EXERCISE.
Copy the full listing, changing nothing.

= Beginning of Section =

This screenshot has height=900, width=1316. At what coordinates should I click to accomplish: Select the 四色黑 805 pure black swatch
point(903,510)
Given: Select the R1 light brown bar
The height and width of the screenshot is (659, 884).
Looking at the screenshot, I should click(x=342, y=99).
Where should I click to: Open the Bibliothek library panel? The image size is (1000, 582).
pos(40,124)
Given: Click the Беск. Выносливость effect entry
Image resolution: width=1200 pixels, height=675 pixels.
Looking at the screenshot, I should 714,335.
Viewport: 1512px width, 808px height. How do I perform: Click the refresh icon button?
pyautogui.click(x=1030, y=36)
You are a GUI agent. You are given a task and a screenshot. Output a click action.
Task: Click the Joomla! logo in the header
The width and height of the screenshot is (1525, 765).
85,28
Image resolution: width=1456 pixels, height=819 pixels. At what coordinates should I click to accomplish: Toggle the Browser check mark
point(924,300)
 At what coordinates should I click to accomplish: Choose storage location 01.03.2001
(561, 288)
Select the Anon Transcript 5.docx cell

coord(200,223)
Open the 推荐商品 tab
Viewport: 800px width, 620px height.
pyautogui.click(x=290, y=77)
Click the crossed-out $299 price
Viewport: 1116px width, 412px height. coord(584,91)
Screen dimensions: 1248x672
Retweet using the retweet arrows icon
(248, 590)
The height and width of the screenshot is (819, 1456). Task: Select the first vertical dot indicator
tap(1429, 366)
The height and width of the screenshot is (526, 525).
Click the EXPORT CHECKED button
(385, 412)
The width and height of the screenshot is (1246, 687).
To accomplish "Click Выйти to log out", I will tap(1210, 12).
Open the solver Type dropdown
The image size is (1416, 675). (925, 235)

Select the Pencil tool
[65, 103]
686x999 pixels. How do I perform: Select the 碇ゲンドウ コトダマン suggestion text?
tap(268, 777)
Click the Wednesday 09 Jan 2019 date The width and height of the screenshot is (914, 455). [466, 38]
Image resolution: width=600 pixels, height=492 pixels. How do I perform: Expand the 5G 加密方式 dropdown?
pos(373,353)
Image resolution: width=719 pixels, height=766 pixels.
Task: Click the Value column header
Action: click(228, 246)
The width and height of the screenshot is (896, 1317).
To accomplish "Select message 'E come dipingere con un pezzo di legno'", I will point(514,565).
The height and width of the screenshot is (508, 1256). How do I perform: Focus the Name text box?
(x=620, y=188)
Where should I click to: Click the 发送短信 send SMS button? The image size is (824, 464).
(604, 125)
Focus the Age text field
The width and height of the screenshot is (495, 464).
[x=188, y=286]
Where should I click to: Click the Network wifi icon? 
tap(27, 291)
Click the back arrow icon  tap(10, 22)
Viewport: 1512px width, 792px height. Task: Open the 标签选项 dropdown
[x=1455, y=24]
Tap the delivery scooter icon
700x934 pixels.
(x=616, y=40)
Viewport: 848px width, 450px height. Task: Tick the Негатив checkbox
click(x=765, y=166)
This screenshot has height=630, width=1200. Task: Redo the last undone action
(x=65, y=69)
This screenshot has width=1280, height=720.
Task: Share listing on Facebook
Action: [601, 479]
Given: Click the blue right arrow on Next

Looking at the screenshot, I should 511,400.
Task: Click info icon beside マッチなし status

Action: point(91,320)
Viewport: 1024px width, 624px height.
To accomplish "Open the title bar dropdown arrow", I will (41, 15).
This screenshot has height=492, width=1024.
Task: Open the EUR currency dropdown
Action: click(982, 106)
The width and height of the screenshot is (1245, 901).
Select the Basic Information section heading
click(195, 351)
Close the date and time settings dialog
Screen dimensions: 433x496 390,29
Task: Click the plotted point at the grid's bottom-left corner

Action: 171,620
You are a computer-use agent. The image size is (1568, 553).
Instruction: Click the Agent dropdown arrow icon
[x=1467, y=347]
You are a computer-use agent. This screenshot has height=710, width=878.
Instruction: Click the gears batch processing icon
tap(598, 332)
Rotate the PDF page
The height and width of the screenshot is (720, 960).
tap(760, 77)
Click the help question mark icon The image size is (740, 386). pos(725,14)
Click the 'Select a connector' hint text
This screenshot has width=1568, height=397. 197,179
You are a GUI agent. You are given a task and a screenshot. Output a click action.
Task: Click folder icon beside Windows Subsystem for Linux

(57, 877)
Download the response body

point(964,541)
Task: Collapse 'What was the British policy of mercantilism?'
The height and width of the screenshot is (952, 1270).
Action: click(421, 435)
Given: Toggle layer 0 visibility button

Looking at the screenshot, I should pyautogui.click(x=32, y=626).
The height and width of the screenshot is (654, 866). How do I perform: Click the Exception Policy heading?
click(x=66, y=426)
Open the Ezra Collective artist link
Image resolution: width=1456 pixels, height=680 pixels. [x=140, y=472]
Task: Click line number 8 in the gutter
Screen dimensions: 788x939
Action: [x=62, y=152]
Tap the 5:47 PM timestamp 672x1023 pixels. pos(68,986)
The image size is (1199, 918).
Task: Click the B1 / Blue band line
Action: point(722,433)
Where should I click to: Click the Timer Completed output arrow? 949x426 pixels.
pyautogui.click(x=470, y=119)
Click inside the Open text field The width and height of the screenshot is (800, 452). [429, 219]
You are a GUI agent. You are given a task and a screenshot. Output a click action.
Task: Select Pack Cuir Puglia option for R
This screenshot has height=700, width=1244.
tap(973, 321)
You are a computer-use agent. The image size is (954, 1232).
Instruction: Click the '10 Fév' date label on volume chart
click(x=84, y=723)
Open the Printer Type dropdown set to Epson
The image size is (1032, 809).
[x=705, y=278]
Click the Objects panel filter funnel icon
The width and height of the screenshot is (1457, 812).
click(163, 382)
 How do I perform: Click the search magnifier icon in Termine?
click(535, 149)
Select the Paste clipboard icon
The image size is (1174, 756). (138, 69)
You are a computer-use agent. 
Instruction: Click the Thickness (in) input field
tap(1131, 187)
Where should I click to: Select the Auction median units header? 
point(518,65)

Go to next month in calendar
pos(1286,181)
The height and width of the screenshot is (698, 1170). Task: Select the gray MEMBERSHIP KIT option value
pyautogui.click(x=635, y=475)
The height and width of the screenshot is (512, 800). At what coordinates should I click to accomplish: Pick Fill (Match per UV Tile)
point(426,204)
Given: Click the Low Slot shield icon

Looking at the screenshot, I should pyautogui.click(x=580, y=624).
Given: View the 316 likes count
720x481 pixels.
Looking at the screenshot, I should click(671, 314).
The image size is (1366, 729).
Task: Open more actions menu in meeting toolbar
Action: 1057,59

= End of Section =

PROBLEM SOLUTION.
This screenshot has height=900, width=1316. At what coordinates should I click to accomplish: Select the 四色黑 805 pure black swatch
point(903,510)
Given: Select the R1 light brown bar
The height and width of the screenshot is (659, 884).
Looking at the screenshot, I should click(x=342, y=99).
Where should I click to: Open the Bibliothek library panel? The image size is (1000, 582).
pos(40,124)
Given: Click the Беск. Выносливость effect entry
Image resolution: width=1200 pixels, height=675 pixels.
Looking at the screenshot, I should 714,335.
Viewport: 1512px width, 808px height. How do I perform: Click the refresh icon button?
pyautogui.click(x=1030, y=36)
You are a GUI agent. You are given a task and a screenshot. Output a click action.
Task: Click the Joomla! logo in the header
The width and height of the screenshot is (1525, 765).
85,28
Image resolution: width=1456 pixels, height=819 pixels. At what coordinates should I click to accomplish: Toggle the Browser check mark
point(924,300)
 At what coordinates should I click to accomplish: Choose storage location 01.03.2001
(561, 288)
Select the Anon Transcript 5.docx cell

coord(200,223)
Open the 推荐商品 tab
Viewport: 800px width, 620px height.
pyautogui.click(x=290, y=77)
Click the crossed-out $299 price
Viewport: 1116px width, 412px height. coord(584,91)
Screen dimensions: 1248x672
Retweet using the retweet arrows icon
(248, 590)
The height and width of the screenshot is (819, 1456). Task: Select the first vertical dot indicator
tap(1429, 366)
The height and width of the screenshot is (526, 525).
Click the EXPORT CHECKED button
(385, 412)
The width and height of the screenshot is (1246, 687).
To accomplish "Click Выйти to log out", I will tap(1210, 12).
Open the solver Type dropdown
The image size is (1416, 675). (925, 235)

Select the Pencil tool
[65, 103]
686x999 pixels. How do I perform: Select the 碇ゲンドウ コトダマン suggestion text?
tap(268, 777)
Click the Wednesday 09 Jan 2019 date The width and height of the screenshot is (914, 455). [466, 38]
Image resolution: width=600 pixels, height=492 pixels. How do I perform: Expand the 5G 加密方式 dropdown?
pos(373,353)
Image resolution: width=719 pixels, height=766 pixels.
Task: Click the Value column header
Action: click(228, 246)
The width and height of the screenshot is (896, 1317).
To accomplish "Select message 'E come dipingere con un pezzo di legno'", I will point(514,565).
The height and width of the screenshot is (508, 1256). How do I perform: Focus the Name text box?
(x=620, y=188)
Where should I click to: Click the 发送短信 send SMS button? The image size is (824, 464).
(604, 125)
Focus the Age text field
The width and height of the screenshot is (495, 464).
[x=188, y=286]
Where should I click to: Click the Network wifi icon? 
tap(27, 291)
Click the back arrow icon  tap(10, 22)
Viewport: 1512px width, 792px height. Task: Open the 标签选项 dropdown
[x=1455, y=24]
Tap the delivery scooter icon
700x934 pixels.
(x=616, y=40)
Viewport: 848px width, 450px height. Task: Tick the Негатив checkbox
click(x=765, y=166)
This screenshot has height=630, width=1200. Task: Redo the last undone action
(x=65, y=69)
This screenshot has width=1280, height=720.
Task: Share listing on Facebook
Action: [601, 479]
Given: Click the blue right arrow on Next

Looking at the screenshot, I should 511,400.
Task: Click info icon beside マッチなし status

Action: point(91,320)
Viewport: 1024px width, 624px height.
To accomplish "Open the title bar dropdown arrow", I will (41, 15).
This screenshot has height=492, width=1024.
Task: Open the EUR currency dropdown
Action: click(982, 106)
The width and height of the screenshot is (1245, 901).
Select the Basic Information section heading
click(195, 351)
Close the date and time settings dialog
Screen dimensions: 433x496 390,29
Task: Click the plotted point at the grid's bottom-left corner

Action: 171,620
You are a computer-use agent. The image size is (1568, 553).
Instruction: Click the Agent dropdown arrow icon
[x=1467, y=347]
You are a computer-use agent. This screenshot has height=710, width=878.
Instruction: Click the gears batch processing icon
tap(598, 332)
Rotate the PDF page
The height and width of the screenshot is (720, 960).
tap(760, 77)
Click the help question mark icon The image size is (740, 386). pos(725,14)
Click the 'Select a connector' hint text
This screenshot has width=1568, height=397. 197,179
You are a GUI agent. You are given a task and a screenshot. Output a click action.
Task: Click folder icon beside Windows Subsystem for Linux

(57, 877)
Download the response body

point(964,541)
Task: Collapse 'What was the British policy of mercantilism?'
The height and width of the screenshot is (952, 1270).
Action: click(421, 435)
Given: Toggle layer 0 visibility button

Looking at the screenshot, I should pyautogui.click(x=32, y=626).
The height and width of the screenshot is (654, 866). How do I perform: Click the Exception Policy heading?
click(x=66, y=426)
Open the Ezra Collective artist link
Image resolution: width=1456 pixels, height=680 pixels. [x=140, y=472]
Task: Click line number 8 in the gutter
Screen dimensions: 788x939
Action: [x=62, y=152]
Tap the 5:47 PM timestamp 672x1023 pixels. pos(68,986)
The image size is (1199, 918).
Task: Click the B1 / Blue band line
Action: point(722,433)
Where should I click to: Click the Timer Completed output arrow? 949x426 pixels.
pyautogui.click(x=470, y=119)
Click inside the Open text field The width and height of the screenshot is (800, 452). [429, 219]
You are a GUI agent. You are given a task and a screenshot. Output a click action.
Task: Select Pack Cuir Puglia option for R
This screenshot has height=700, width=1244.
tap(973, 321)
You are a computer-use agent. The image size is (954, 1232).
Instruction: Click the '10 Fév' date label on volume chart
click(x=84, y=723)
Open the Printer Type dropdown set to Epson
The image size is (1032, 809).
[x=705, y=278]
Click the Objects panel filter funnel icon
The width and height of the screenshot is (1457, 812).
click(163, 382)
 How do I perform: Click the search magnifier icon in Termine?
click(535, 149)
Select the Paste clipboard icon
The image size is (1174, 756). (138, 69)
You are a computer-use agent. 
Instruction: Click the Thickness (in) input field
tap(1131, 187)
Where should I click to: Select the Auction median units header? 
point(518,65)

Go to next month in calendar
pos(1286,181)
The height and width of the screenshot is (698, 1170). Task: Select the gray MEMBERSHIP KIT option value
pyautogui.click(x=635, y=475)
The height and width of the screenshot is (512, 800). At what coordinates should I click to accomplish: Pick Fill (Match per UV Tile)
point(426,204)
Given: Click the Low Slot shield icon

Looking at the screenshot, I should pyautogui.click(x=580, y=624).
Given: View the 316 likes count
720x481 pixels.
Looking at the screenshot, I should click(671, 314).
The image size is (1366, 729).
Task: Open more actions menu in meeting toolbar
Action: 1057,59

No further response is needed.